Job
Turn everything from the line with "Task: Click the Chilli Fish item name" down to the end of the items into a JSON list of strings, one string per line and no blank lines. Leave the pictures out.
BEGIN Task material
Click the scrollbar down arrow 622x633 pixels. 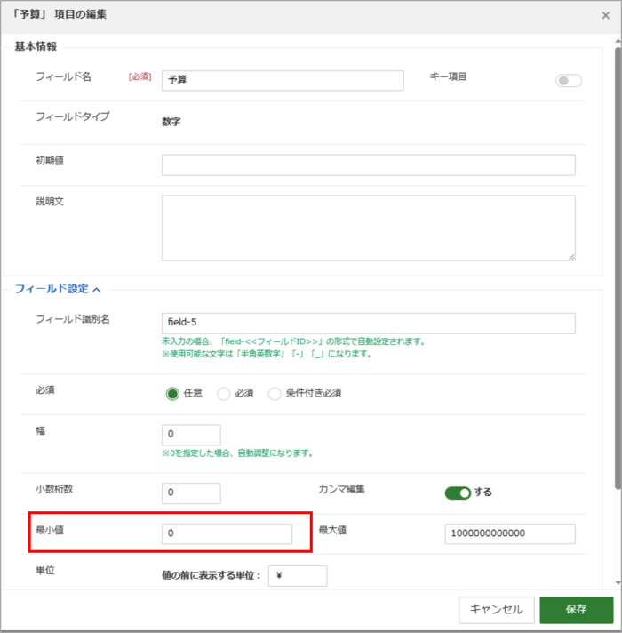(618, 582)
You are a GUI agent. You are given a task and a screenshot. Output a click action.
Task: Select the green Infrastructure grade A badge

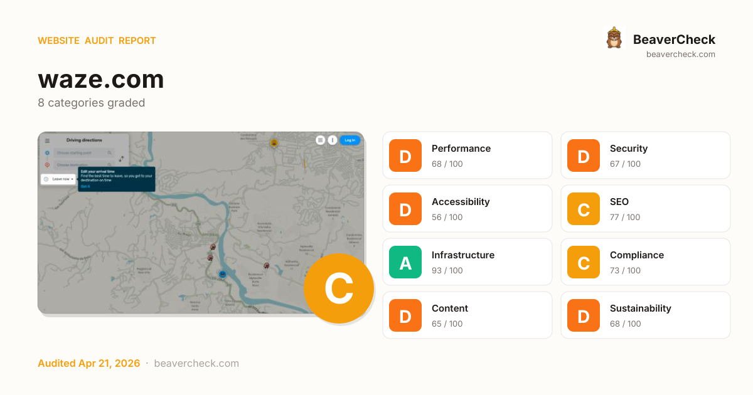pyautogui.click(x=405, y=262)
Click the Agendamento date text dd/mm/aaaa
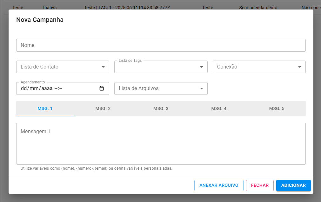321x202 pixels. tap(37, 88)
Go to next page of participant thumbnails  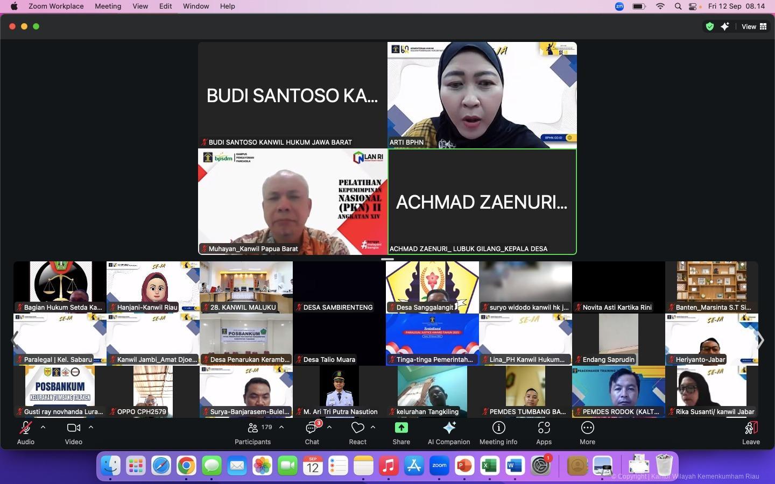click(x=760, y=340)
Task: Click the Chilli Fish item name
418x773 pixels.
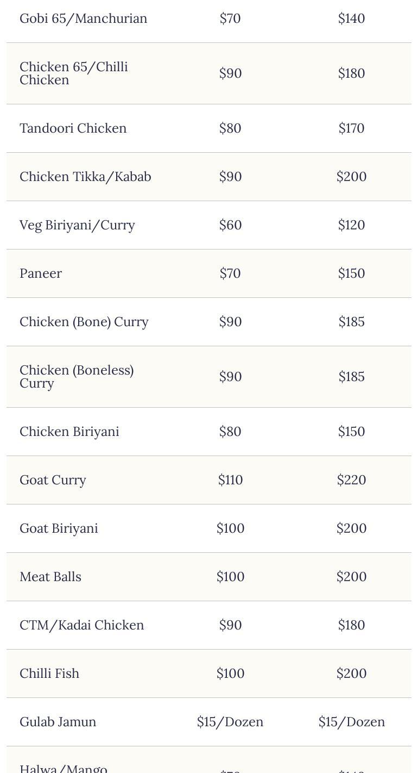Action: [x=49, y=674]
END Task material
Written solution
[
  "Task: Click the Chilli Fish item name",
  "418x773 pixels.",
  "Action: [x=49, y=674]"
]